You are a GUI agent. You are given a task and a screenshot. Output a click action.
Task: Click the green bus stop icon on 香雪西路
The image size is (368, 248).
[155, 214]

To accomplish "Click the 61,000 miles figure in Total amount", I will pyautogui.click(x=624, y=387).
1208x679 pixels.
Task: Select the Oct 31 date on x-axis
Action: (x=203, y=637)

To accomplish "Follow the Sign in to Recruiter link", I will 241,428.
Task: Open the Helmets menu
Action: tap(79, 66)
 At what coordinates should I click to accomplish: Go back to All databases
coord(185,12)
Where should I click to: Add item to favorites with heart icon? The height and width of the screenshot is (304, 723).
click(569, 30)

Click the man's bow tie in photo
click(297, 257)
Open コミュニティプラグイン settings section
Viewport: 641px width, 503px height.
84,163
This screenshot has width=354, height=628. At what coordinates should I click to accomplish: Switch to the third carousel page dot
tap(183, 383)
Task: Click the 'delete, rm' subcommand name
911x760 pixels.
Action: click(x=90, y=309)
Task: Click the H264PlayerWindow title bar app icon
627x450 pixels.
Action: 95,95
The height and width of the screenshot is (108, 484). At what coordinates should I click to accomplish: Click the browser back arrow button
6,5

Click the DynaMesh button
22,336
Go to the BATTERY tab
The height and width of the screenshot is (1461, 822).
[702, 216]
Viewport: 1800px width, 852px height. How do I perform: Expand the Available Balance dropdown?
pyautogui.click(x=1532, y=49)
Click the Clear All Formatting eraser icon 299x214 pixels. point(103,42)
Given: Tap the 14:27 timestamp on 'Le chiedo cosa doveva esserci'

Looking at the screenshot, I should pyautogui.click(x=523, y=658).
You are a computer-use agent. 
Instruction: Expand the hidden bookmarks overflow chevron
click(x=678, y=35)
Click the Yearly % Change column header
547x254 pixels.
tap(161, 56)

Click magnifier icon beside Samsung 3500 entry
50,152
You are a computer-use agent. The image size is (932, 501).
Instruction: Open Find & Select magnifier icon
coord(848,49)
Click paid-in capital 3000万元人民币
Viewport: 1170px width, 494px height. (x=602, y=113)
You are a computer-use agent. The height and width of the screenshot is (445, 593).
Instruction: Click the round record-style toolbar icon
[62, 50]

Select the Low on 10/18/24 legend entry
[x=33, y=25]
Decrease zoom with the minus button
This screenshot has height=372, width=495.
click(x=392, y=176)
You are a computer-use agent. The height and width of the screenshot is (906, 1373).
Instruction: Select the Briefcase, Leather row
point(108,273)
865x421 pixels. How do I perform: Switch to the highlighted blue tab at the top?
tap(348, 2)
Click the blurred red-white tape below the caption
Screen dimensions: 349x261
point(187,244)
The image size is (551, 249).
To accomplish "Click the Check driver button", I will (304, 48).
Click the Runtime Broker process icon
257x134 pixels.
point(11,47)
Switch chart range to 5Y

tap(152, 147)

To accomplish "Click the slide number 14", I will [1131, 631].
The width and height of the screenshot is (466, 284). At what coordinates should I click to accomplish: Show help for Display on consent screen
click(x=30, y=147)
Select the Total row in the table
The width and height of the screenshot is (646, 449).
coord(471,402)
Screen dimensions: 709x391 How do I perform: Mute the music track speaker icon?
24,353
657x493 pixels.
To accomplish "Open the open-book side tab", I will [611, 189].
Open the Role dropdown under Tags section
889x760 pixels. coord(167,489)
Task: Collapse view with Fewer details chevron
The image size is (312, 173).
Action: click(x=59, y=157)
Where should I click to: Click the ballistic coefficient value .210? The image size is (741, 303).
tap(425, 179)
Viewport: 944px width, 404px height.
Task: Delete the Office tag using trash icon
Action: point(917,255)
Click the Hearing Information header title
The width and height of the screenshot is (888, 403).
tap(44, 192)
====
## DIRECTIONS
Give every line of the material that includes the string "header".

## TASK RESULT
Click the Yearly % Change column header
Click the Hearing Information header title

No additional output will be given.